On Thursday, February 23, 2017 at 5:44:33 PM UTC+3, wrote:
On Wednesday, February 22, 2017 at 9:20:46 PM UTC-6, Papa3 wrote:
Are LiFePo4 batteries not rated using a standard 1C discharge rate like SLA batteries? So, for a 10ah battery the rated capacity would be achieved at a discharge rate of 1a. 2.5a seems on the high side for a glider, even one with a fair number of electronic goodies. My ship draws not too much over 1a with FSG71, Trig, Clearnav, Flarm, and CNv. No?

P3


Eric, a 1C rating for charge and discharge would be 9 Amps for the batteries we are discussing. LiFePo4 will do that all day long but I doubt you would get 1,000+ cycles out of the battery. RC flight batteries are routinely sujected to 20-30C discharge rates (these are LiPo's) and they rarely make 100 cycles. They can also be aggressively charged at 3-4C. Wonder what that number would be for a Tesla battery on the quick charger. Compared to the older chemistries such as NiCd an NiMh, the new ones can sure take a beating.

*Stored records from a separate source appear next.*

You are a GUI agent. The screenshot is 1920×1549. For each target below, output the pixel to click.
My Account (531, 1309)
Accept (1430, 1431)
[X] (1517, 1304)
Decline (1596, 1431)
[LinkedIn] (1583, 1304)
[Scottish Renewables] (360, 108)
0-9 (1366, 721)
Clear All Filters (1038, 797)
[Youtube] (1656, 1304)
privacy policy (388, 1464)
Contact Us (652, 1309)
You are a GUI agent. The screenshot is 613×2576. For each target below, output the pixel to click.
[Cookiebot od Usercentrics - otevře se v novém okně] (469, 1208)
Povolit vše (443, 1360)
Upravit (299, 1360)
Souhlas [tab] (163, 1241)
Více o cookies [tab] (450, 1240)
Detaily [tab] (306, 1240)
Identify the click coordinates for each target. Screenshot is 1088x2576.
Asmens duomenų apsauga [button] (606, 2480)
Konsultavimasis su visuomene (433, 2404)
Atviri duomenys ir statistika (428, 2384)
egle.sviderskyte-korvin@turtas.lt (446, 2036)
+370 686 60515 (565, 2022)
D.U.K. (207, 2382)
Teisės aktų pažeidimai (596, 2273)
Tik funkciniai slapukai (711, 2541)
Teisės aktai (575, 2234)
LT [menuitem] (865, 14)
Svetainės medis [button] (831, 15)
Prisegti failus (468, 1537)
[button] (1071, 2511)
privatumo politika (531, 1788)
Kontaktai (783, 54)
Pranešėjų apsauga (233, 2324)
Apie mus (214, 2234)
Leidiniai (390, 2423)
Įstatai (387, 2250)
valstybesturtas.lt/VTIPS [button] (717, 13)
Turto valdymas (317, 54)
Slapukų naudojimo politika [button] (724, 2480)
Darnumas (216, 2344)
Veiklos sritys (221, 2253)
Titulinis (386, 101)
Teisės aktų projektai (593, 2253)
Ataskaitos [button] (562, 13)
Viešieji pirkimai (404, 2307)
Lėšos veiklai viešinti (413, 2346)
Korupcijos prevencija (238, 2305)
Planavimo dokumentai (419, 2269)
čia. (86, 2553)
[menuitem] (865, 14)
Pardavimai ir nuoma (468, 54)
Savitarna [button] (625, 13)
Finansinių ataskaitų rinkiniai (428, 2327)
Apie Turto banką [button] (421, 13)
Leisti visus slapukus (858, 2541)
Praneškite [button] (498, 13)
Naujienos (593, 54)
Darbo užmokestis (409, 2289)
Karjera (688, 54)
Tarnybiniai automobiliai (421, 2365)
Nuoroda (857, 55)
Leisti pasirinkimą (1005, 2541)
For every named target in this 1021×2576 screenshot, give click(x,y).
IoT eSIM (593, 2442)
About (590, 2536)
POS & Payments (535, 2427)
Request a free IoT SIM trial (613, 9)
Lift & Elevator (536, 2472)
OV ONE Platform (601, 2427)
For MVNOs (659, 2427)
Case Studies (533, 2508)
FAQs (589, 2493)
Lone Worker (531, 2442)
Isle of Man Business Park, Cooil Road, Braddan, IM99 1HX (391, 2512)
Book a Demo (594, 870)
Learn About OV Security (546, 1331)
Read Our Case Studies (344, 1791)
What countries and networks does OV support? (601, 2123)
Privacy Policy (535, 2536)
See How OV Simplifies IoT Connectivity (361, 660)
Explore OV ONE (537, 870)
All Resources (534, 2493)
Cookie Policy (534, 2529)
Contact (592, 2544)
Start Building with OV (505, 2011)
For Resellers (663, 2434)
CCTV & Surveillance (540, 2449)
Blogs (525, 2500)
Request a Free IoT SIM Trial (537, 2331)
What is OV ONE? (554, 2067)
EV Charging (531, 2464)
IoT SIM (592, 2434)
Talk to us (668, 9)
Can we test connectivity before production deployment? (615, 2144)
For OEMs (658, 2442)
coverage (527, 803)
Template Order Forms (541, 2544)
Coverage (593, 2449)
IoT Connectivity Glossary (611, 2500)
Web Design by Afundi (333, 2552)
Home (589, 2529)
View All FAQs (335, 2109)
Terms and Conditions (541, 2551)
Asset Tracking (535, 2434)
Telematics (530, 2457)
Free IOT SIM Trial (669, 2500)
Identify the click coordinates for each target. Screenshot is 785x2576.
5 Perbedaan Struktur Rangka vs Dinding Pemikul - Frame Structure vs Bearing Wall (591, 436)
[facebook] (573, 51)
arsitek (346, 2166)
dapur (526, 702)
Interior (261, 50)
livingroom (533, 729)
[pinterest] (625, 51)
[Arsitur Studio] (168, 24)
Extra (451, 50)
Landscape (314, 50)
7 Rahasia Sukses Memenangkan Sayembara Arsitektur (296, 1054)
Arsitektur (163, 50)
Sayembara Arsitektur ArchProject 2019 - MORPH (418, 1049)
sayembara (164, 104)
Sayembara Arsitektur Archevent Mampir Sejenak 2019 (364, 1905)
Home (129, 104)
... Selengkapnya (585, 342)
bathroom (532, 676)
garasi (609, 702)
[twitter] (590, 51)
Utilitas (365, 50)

Tesla's own "Supercharger" stations supply up to 120 kW (depending on the size of the car battery and it's existing charge state), and take 20 minutes to charge to 50%, 40 minutes to charge to 80%, and 75 minutes to 100%.

So the initial twenty minutes of charging is at an average of 1.5C and next 20 minutes at an average of 0.9C. So, not very extreme on the batteries.

Normal driving uses around 320 - 340 Wh/mi (200 - 210 Wh/km), so at 120 km/h a 75 kWh battery is being discharged at 0.32C, or a top end 100 kWh Tesla at 0.24C.